• YOUR GOAL: Set down, exactly as written, every line from the top of the records below to the line containing "Государственная регистрация программы №2021612706", both ends included, and no others.

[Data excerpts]
* * * * * * *

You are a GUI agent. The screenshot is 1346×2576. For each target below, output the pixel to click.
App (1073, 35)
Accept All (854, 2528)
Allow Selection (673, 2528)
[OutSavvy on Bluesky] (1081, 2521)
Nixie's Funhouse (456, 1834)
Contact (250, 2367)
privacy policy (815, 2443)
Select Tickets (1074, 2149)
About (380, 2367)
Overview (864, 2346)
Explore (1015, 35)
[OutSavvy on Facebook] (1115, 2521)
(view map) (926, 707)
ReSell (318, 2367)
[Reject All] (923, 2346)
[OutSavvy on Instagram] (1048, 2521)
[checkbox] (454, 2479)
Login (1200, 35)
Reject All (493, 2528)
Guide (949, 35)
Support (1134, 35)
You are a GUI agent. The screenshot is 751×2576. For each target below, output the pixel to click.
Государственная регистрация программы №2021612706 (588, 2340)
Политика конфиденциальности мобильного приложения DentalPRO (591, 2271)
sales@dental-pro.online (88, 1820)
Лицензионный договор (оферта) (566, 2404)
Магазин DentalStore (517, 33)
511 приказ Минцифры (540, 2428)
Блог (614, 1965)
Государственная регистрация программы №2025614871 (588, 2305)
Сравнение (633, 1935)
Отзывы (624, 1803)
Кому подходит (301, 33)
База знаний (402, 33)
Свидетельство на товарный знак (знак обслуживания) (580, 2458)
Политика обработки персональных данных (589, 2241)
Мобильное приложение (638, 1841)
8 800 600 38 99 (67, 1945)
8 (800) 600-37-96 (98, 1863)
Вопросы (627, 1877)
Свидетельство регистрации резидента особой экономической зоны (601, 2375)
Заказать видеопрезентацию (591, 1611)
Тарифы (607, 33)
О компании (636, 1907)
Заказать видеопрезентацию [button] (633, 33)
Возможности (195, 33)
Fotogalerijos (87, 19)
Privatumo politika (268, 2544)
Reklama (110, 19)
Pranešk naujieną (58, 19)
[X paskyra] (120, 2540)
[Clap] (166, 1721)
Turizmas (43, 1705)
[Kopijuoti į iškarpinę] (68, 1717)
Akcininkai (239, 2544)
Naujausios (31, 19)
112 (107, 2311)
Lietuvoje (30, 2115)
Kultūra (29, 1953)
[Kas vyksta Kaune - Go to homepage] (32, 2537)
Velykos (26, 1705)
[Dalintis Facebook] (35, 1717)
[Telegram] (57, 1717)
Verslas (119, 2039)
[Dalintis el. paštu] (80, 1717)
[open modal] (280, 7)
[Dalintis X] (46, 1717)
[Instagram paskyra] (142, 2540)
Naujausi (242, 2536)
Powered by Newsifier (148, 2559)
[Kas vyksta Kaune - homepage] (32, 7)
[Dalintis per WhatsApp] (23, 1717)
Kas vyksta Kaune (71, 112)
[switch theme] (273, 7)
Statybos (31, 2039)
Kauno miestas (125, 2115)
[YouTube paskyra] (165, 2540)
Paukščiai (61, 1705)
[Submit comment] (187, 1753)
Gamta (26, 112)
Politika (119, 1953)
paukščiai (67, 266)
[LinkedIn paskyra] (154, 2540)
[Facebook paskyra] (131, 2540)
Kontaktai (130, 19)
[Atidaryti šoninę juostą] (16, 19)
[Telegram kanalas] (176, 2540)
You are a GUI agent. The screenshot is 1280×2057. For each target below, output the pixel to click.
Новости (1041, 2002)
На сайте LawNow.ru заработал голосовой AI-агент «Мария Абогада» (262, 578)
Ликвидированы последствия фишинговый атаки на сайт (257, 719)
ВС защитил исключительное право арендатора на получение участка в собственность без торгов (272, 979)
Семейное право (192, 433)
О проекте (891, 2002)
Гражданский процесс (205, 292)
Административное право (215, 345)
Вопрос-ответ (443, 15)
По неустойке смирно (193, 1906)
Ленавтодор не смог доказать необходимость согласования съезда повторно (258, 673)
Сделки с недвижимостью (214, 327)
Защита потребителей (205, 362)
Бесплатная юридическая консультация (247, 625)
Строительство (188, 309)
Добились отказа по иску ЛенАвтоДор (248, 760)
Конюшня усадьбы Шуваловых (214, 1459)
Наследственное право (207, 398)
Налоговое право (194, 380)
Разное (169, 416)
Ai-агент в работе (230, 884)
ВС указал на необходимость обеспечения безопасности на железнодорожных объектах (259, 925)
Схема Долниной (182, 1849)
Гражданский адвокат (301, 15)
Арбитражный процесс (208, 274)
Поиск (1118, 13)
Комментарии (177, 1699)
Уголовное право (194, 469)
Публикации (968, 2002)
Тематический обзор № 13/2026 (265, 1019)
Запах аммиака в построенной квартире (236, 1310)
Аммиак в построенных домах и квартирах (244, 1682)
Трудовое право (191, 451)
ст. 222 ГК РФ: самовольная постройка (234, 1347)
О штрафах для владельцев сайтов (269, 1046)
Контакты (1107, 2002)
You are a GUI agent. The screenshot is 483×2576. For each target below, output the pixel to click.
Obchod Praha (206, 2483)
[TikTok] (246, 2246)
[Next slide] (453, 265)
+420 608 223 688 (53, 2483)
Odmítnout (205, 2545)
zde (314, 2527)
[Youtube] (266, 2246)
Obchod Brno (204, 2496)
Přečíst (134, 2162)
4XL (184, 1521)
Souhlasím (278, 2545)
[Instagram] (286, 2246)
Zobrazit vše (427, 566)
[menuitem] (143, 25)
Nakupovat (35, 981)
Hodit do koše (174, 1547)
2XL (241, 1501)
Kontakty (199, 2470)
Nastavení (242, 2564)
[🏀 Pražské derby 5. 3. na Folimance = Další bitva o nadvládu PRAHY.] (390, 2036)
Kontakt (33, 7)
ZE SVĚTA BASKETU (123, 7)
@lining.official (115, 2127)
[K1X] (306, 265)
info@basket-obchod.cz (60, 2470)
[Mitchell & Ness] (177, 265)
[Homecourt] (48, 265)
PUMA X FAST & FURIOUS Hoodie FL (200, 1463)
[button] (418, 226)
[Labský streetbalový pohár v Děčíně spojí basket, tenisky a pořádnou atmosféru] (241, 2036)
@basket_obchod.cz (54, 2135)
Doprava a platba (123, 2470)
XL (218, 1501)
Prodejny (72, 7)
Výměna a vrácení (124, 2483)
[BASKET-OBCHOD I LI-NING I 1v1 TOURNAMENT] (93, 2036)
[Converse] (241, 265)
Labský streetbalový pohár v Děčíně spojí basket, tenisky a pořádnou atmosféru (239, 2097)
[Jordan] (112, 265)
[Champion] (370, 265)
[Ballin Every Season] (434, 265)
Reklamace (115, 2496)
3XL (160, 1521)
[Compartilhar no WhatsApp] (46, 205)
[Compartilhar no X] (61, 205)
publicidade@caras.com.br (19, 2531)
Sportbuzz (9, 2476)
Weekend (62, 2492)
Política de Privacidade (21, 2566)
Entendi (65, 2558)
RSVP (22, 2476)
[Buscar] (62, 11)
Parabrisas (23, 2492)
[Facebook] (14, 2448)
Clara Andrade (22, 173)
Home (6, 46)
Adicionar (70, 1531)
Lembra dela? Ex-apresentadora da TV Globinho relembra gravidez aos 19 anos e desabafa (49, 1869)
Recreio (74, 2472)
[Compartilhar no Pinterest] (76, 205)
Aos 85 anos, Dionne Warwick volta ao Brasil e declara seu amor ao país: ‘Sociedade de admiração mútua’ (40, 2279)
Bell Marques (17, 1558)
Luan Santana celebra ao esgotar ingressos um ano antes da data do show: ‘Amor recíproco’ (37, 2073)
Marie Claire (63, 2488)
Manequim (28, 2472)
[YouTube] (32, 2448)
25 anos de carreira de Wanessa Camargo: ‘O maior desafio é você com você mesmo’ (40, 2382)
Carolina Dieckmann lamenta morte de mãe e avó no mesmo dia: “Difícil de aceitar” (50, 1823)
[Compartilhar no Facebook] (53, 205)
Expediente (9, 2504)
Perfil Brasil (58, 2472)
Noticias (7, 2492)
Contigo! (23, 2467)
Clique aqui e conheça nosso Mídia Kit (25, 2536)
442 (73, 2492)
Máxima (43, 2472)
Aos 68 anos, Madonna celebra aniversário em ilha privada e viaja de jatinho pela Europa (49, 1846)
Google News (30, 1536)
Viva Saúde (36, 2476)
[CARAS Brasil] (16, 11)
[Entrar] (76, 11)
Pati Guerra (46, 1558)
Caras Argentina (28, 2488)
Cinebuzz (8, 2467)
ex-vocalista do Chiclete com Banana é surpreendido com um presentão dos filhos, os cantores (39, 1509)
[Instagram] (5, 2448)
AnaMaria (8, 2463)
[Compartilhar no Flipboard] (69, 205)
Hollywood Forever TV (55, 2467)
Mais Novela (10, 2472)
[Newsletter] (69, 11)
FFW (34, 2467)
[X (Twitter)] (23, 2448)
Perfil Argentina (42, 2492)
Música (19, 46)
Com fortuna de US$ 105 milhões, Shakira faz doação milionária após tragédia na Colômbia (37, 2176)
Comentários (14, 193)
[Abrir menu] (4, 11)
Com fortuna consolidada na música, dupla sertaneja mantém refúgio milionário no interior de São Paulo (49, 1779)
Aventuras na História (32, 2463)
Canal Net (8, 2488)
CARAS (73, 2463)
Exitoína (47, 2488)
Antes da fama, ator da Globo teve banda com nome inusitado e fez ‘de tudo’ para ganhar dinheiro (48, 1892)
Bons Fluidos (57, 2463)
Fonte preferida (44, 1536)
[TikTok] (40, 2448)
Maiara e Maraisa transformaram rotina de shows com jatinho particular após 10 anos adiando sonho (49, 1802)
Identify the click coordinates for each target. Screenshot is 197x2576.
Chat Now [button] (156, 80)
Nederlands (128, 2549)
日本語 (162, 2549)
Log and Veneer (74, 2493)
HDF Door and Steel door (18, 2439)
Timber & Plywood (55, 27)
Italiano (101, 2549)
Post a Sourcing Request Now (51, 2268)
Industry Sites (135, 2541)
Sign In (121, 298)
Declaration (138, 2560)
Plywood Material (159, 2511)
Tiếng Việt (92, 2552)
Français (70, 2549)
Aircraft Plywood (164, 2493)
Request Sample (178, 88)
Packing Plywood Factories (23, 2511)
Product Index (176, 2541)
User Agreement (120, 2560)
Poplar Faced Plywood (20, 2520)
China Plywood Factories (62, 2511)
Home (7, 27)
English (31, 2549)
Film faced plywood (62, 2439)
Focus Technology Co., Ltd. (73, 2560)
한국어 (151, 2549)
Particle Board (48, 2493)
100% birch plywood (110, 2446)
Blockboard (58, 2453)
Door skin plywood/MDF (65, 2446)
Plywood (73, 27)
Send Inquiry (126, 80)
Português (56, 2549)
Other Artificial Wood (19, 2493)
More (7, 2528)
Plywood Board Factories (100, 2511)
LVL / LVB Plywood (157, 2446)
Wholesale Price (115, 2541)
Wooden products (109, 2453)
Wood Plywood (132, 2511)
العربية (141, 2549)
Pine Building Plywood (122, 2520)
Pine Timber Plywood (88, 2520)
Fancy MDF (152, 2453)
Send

* * * * * * *

• TASK SOLUTION:
You are a GUI agent. The screenshot is 1346×2576. For each target below, output the pixel to click.
App (1073, 35)
Accept All (854, 2528)
Allow Selection (673, 2528)
[OutSavvy on Bluesky] (1081, 2521)
Nixie's Funhouse (456, 1834)
Contact (250, 2367)
privacy policy (815, 2443)
Select Tickets (1074, 2149)
About (380, 2367)
Overview (864, 2346)
Explore (1015, 35)
[OutSavvy on Facebook] (1115, 2521)
(view map) (926, 707)
ReSell (318, 2367)
[Reject All] (923, 2346)
[OutSavvy on Instagram] (1048, 2521)
[checkbox] (454, 2479)
Login (1200, 35)
Reject All (493, 2528)
Guide (949, 35)
Support (1134, 35)
You are a GUI agent. The screenshot is 751×2576. For each target below, output the pixel to click.
Государственная регистрация программы №2021612706 (588, 2340)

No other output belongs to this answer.